I will include here a short speech she gave upon receiving a Lifetime Achievement Award in 2014 at the National Book Awards. It speaks to so many of the themes that have been important to me.
“The givers of this beautiful reward, my thanks, from the heart. My family, my agents, my editors, know that my being here is their doing as well as my own, and that the beautiful reward is theirs as much as mine. And I rejoice in accepting it for, and sharing it with, all the writers who’ve been excluded from literature for so long—my fellow authors of fantasy and science fiction, writers of the imagination, who for 50 years have watched the beautiful rewards go to the so-called realists.
Hard times are coming, when we’ll be wanting the voices of writers who can see alternatives to how we live now, can see through power of a fear-stricken society, and its obsessive technologies to other ways of being, and even imagine real grounds for hope. We’ll need writers who can remember freedom—poets, visionaries—realists of a larger reality.
Right now, we need writers who know the difference between production of a market commodity and the practice of an art. Developing written material to suit sales strategies in order to maximize corporate profit and advertising revenue is not the same thing as responsible book publishing or authorship.

DATA EXCERPT:
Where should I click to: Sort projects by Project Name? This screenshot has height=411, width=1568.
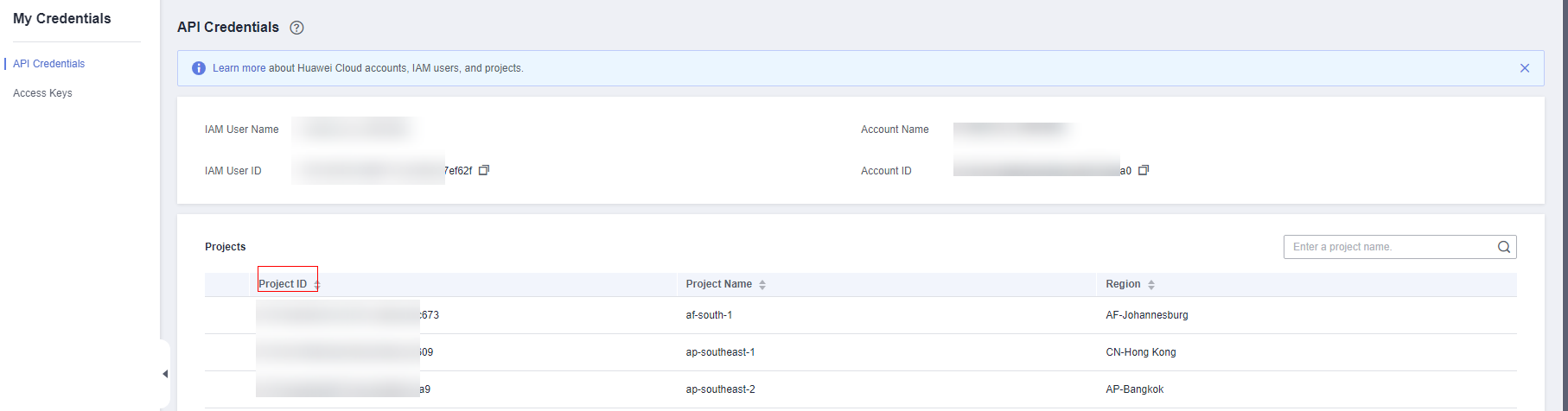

WHAT THE TASK REQUIRES: Resume the passage quoting the 2014 National Book Awards acceptance speech, picking up right after its final sentence. The listing comes from a separate source with no connection to the speech passage.

TASK RESPONSE:
Yet, I see sales departments given control over editorial. I see my own publishers, in a silly panic of ignorance and greed, charging public libraries for an e-book 6 or 7 times more than they charge customers. We just saw a profiteer try to punish a publisher for disobedience, and writers threatened by corporate fatwa. And I see a lot of us, the producers, who write the books and make the books, accepting this—letting commodity profiteers sell us like deodorant, and tell us what to publish, what to write.
Books aren’t just commodities; the profit motive is often in conflict with the aims of art. We live in capitalism, its power seems inescapable—but then, so did the divine right of kings. Any human power can be resisted and changed by human beings. Resistance and change often begin in art. Very often in our art, the art of words.
I’ve had a long career as a writer, and a good one, in good company. Here at the end of it, I don’t want to watch American literature get sold down the river. We who live by writing and publishing want and should demand our fair share of the proceeds; but the name of our beautiful reward isn’t profit. Its name is freedom.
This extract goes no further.